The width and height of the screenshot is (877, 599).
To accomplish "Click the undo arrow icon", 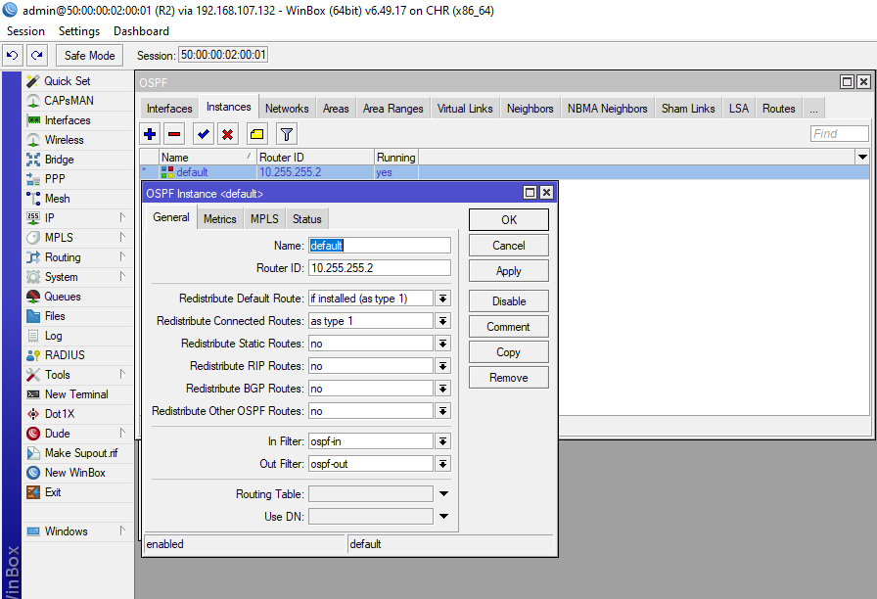I will (12, 55).
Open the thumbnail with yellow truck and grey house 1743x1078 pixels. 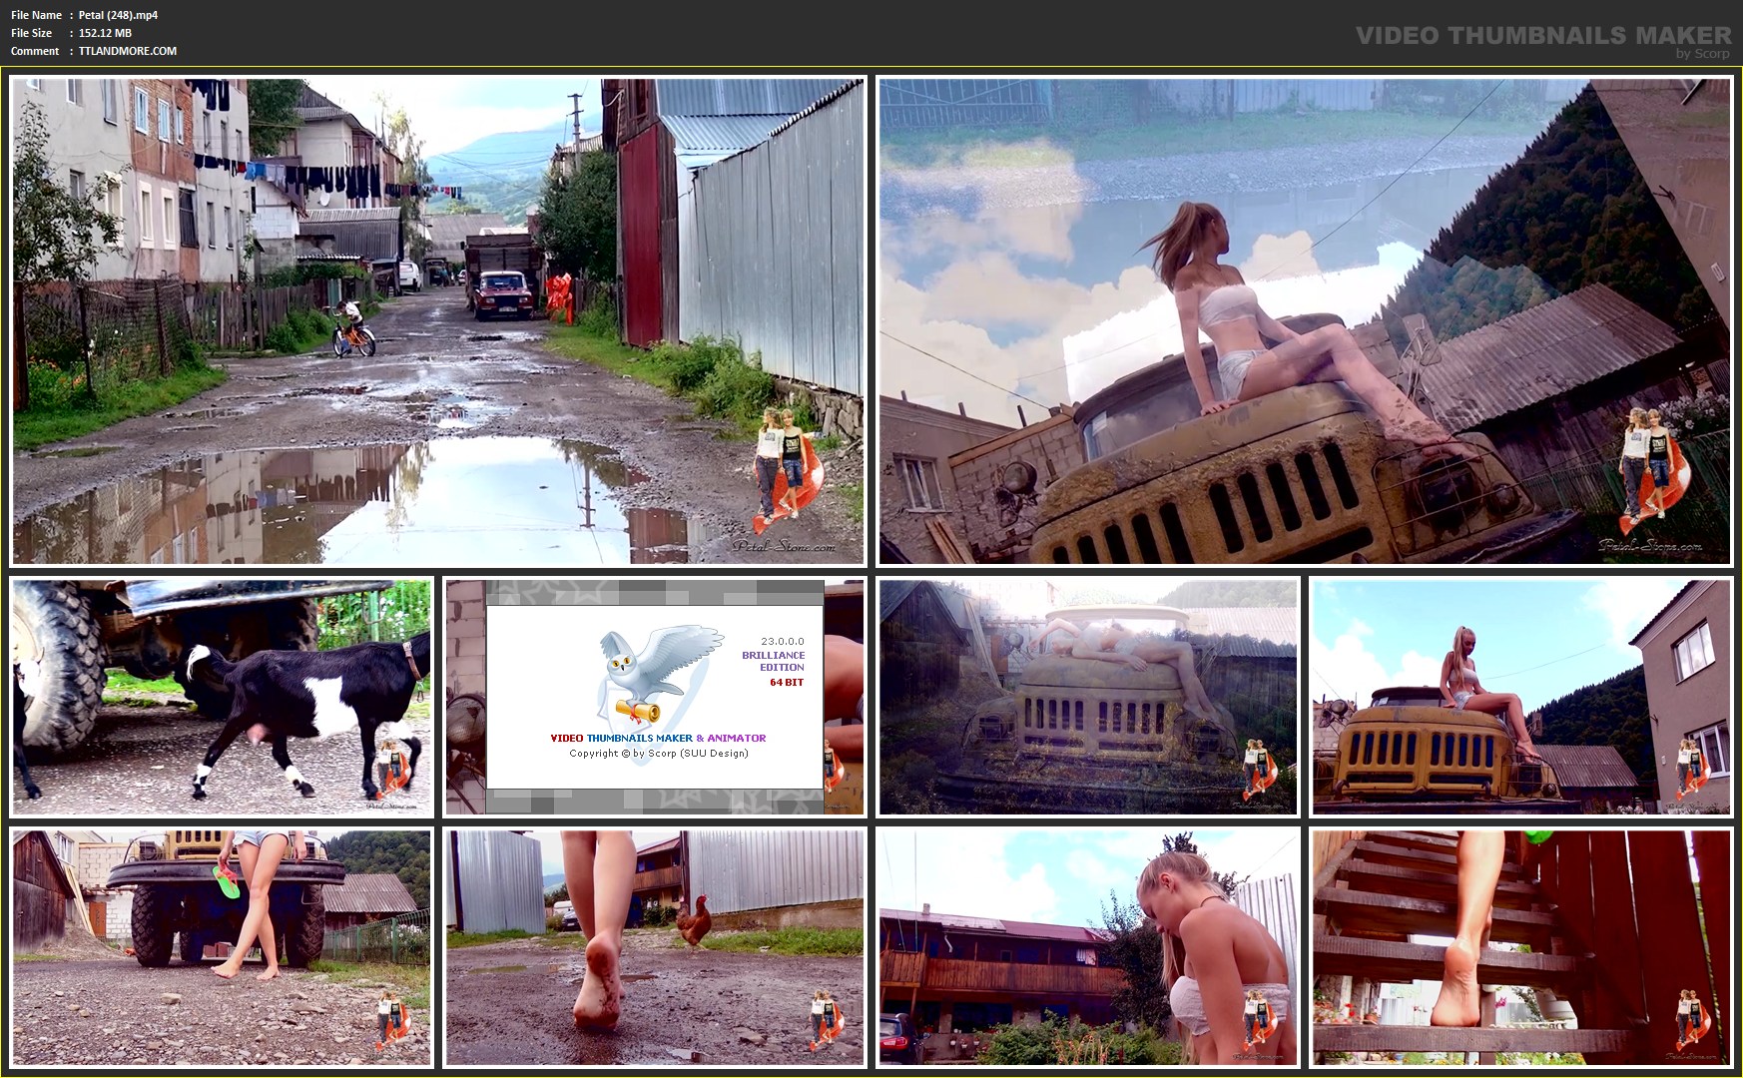click(1521, 698)
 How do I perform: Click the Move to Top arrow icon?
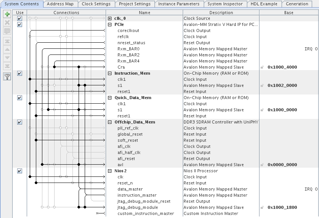[7, 41]
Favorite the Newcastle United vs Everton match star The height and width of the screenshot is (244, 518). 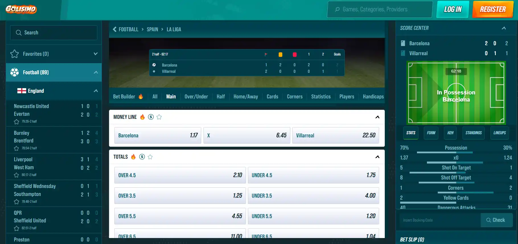[x=17, y=122]
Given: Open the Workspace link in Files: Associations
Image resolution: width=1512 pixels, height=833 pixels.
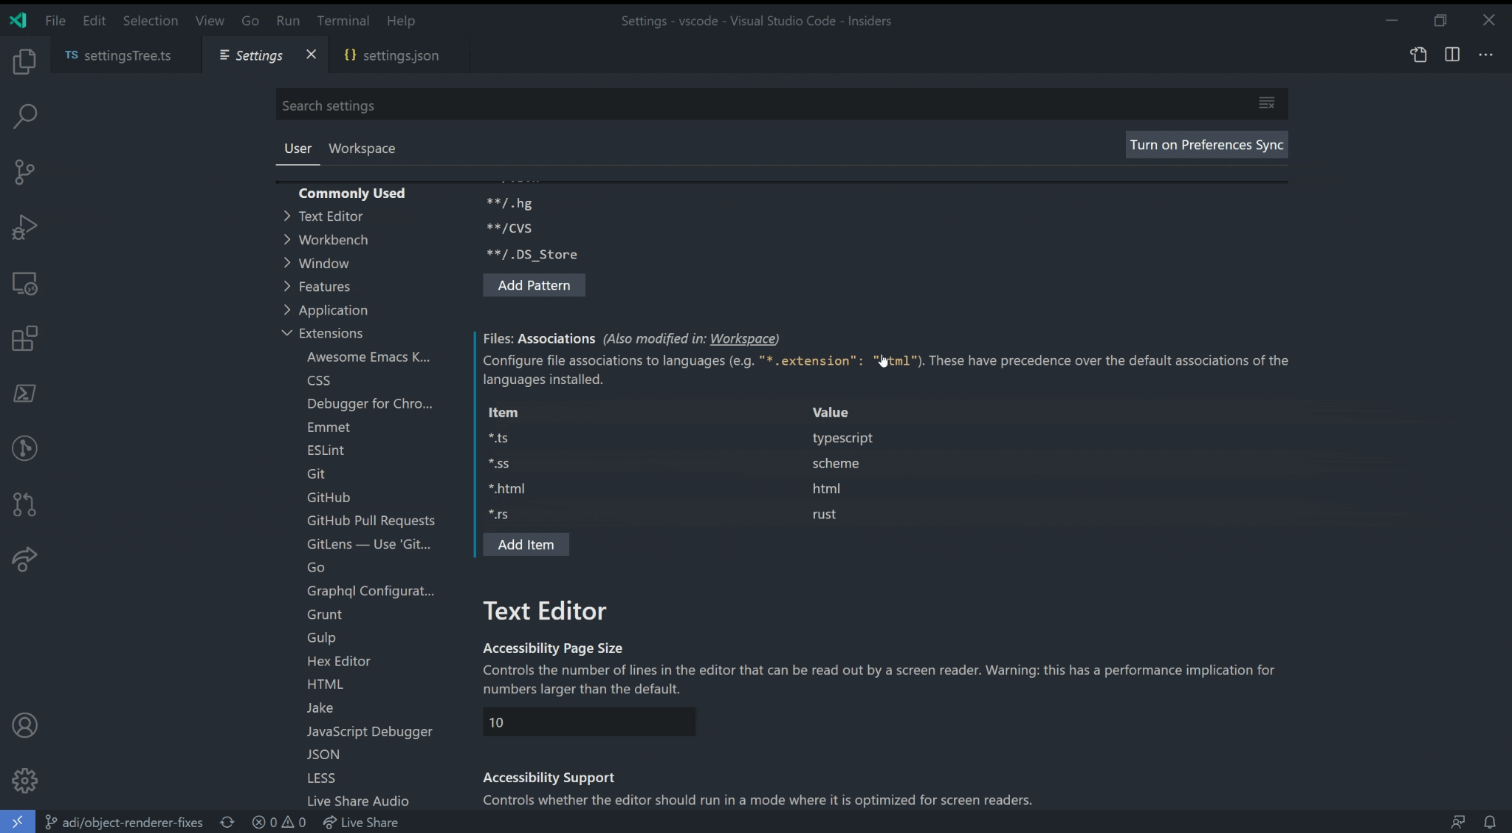Looking at the screenshot, I should pyautogui.click(x=743, y=338).
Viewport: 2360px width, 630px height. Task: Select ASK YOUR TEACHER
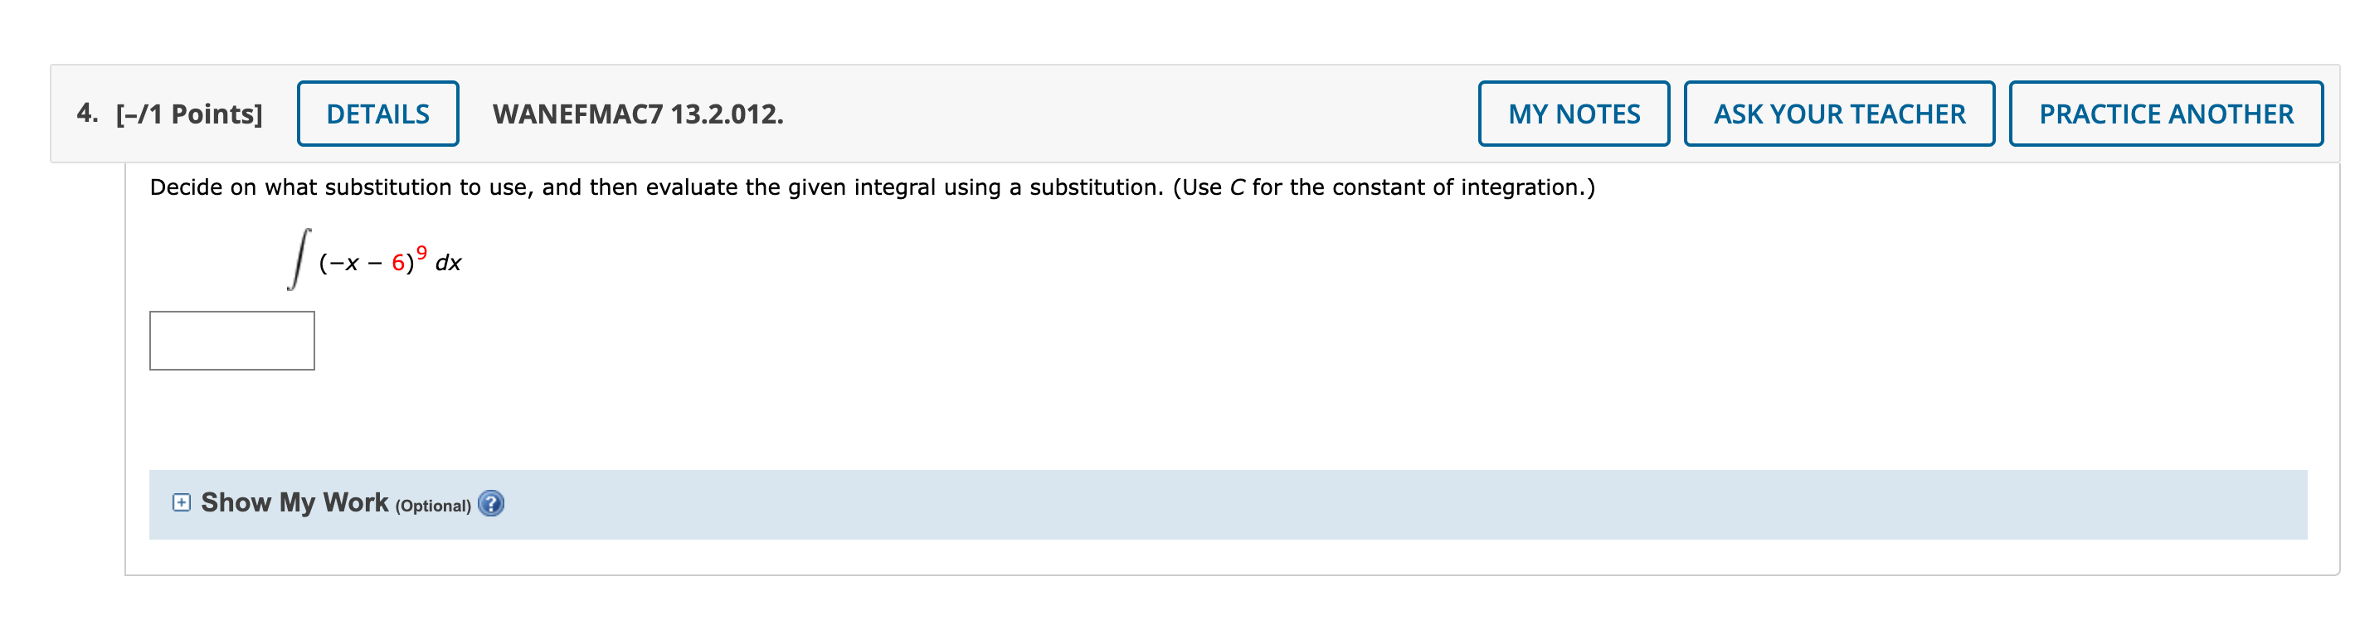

#####

* [Task description]:
Write out, word for word, the lines running from the one containing "Image resolution: width=1512" to the end of the data above; the pictures are to be left out.

* [Response area]:
Image resolution: width=1512 pixels, height=833 pixels.
Looking at the screenshot, I should pyautogui.click(x=743, y=338).
Viewport: 2360px width, 630px height. Task: Select ASK YOUR TEACHER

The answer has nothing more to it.